Things to do:
(a) In two sentences, summarize the sledding brainstorm text below.
(b) Continue the sledding brainstorm below, starting after its final line.

Selected text:
* START *
Part Three: Back To Brainstorming
1. Football Sledding
Goals at the end of the hill, you try to tackle the other sledders as they go down as you would in actual Football. Nothing to be changed.

2.Racing Paths
Sleds that carve paths for other sleds. Nothing to be changed.

3. Obstacle Course
Nothing to be changed.

4. Foam Pit Hill
Add something at the top of the hill that launches the sled, so it goes faster. The foam pit will break the landing!

5.Indoor Sledding
Nothing to be changed.

6.Snowball Sled
Add somewhere to store extra snowballs, and something to aim them so they are not shooting randomly.

7.Jump Molds
Nothing to be changed.

8.Scared Safety Sled
Emergency button that deploys an airbag-like bubble around the sled and rider, as well as an emergency break.

9.Sledding Luge
Build your own sleds from an assortment of parts, and race them to see who builds the fastest sled.

10. Boat Sled
A sled for transporting things while ice fishing, if the ice breaks, the sled floats and you can jump in. Can also be used in the Summer.

And here are my ten favorite ideas!
* END *
Extracted entries:
* START *
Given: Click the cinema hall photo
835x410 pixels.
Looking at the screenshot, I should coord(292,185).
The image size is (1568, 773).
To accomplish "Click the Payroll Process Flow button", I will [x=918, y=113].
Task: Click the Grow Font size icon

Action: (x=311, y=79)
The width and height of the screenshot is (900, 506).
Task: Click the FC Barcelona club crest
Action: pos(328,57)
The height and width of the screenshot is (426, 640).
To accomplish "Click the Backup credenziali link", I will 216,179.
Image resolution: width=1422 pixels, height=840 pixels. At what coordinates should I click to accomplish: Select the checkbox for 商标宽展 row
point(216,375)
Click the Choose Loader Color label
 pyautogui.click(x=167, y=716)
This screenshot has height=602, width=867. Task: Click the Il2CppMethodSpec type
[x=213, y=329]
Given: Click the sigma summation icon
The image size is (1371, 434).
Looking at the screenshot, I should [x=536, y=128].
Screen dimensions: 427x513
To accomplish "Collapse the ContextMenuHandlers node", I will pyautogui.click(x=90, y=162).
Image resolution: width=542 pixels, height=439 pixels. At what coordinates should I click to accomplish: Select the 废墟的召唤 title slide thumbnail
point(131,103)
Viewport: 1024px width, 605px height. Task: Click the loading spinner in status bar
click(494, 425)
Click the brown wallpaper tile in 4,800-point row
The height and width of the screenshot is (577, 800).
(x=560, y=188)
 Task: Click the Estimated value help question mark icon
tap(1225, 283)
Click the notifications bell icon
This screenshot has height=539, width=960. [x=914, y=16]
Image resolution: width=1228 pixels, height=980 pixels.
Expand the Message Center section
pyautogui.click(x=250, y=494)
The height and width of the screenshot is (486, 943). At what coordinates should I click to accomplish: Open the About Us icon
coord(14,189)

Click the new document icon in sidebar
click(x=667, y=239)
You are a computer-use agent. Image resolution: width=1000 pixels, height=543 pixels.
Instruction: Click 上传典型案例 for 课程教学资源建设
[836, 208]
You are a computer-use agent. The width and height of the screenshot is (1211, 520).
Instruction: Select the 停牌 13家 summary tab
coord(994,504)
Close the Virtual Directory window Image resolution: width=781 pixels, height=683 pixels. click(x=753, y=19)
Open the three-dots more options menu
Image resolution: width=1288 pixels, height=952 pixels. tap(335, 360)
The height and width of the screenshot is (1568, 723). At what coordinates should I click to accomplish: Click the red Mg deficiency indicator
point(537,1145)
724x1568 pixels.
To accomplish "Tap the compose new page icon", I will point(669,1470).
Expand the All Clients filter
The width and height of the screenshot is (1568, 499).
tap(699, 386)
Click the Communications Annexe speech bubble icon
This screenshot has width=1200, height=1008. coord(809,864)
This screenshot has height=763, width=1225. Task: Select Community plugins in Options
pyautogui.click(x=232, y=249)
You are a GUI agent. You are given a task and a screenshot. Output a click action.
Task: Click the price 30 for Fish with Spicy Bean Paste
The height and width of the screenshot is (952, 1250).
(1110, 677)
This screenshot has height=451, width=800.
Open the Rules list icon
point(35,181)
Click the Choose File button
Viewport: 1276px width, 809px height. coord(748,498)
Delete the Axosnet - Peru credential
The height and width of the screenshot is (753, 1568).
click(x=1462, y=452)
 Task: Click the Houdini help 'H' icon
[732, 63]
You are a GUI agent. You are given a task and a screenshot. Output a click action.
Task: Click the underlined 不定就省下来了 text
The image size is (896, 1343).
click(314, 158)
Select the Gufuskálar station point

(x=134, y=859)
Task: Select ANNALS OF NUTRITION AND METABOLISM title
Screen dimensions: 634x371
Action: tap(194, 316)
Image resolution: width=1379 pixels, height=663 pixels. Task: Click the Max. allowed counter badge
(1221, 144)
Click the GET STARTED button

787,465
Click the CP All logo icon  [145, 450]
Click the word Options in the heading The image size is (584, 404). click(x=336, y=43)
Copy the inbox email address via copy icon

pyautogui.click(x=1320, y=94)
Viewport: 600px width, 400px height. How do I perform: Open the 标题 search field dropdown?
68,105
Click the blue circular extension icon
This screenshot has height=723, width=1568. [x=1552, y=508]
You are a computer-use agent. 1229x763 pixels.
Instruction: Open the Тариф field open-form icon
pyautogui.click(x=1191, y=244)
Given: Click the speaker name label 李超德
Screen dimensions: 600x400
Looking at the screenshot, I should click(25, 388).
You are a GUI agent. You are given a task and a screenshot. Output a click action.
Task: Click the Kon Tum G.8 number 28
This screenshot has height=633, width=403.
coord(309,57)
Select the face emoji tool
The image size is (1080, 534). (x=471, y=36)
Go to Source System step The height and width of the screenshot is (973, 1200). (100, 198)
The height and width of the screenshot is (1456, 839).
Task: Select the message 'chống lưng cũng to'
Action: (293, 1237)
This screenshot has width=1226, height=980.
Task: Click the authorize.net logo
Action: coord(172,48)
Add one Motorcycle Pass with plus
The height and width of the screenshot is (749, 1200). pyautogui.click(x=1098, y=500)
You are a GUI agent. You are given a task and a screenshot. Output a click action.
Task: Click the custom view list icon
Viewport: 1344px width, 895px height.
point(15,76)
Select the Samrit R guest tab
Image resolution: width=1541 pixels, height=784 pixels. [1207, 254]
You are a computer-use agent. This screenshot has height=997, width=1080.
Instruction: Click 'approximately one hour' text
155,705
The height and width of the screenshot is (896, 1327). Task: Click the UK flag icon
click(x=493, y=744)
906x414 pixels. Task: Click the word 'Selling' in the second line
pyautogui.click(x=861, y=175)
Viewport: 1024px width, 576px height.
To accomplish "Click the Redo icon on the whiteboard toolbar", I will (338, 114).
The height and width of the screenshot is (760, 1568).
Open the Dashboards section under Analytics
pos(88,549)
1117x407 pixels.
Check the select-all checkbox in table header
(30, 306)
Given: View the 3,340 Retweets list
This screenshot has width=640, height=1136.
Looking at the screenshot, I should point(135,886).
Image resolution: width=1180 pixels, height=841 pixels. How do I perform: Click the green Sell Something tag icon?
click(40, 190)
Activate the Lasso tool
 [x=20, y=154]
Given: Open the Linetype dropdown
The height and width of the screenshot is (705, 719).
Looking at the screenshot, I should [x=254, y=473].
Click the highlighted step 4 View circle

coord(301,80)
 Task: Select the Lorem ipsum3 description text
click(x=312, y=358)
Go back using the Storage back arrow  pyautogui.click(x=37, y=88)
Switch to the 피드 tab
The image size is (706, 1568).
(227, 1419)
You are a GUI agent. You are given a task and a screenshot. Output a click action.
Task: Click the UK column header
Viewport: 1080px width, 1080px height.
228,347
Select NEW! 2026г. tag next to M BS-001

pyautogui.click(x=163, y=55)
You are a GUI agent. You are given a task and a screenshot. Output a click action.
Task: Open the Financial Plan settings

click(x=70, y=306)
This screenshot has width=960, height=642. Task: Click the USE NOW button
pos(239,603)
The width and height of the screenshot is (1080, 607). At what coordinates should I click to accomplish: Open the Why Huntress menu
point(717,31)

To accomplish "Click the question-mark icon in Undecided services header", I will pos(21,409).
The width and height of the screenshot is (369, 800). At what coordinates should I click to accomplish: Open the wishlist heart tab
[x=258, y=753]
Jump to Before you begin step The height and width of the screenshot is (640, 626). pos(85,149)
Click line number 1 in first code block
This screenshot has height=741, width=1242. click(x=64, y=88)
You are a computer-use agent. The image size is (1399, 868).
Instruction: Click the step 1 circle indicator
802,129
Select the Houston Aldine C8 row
* END *
Task-by-task results:
(a) The brainstorm returns to ten sledding ideas, such as football sledding, racing paths, an obstacle course, indoor sledding and jump molds, and several of them are marked as needing no changes. Others get additions or descriptions: a launcher at the top of the foam pit hill, storage and aiming for the snowball sled, an emergency button that deploys an airbag-like bubble on the safety sled, a luge contest with sleds built from parts, and a boat sled for ice fishing that floats if the ice breaks.

(b)
I enjoyed this assignment because of the open ended solutions that were allowed, while still keeping it in the range of one object. I think that the methods we learned about in class last week were extremely helpful in coming up with more ideas, and made the process more fun. Although I chose a lot of ideas in my top 10 from the brainstorming session in the previous week, some were from this week's process as well!



To begin this assignment, I had to go back and refine my problem statements. I looked over my interviews, and decided that the two things that stood out to me the most were the need or want for faster sledding experiences, and incorporating a game into sledding.

Brandon needs to find a way to make sledding a game because he would like to go sledding with a bigger group of people, while including everyone.

Erik needs a way to make sledding fast and safe, because he likes to get air and go as fast as possible, but it is often unsafe.

Thus, I decided on these two "how might we" questions:

How might we...make sledding a game experience?


How might we...Make sledding more fun?





Martha & Will.

These are my participants! They loved the idea and were much more creative than I had expected :)

I asked each person coming to the brainstorming session these questions and asked them to think about them prior to coming, but before we started brainstorming, we played a game that I came up with to help boost creativity, and help create a playful atmosphere (after buying each of them a beer ;) ).

The game went something like this...

The first person in the circle says a word. The next person not only has to say a word that is opposite, but has to tell a story about that opposite word, somehow incorporating the word the person before them said.

Will said "noodles",
So Martha has to say an opposite word... she said "Shoes"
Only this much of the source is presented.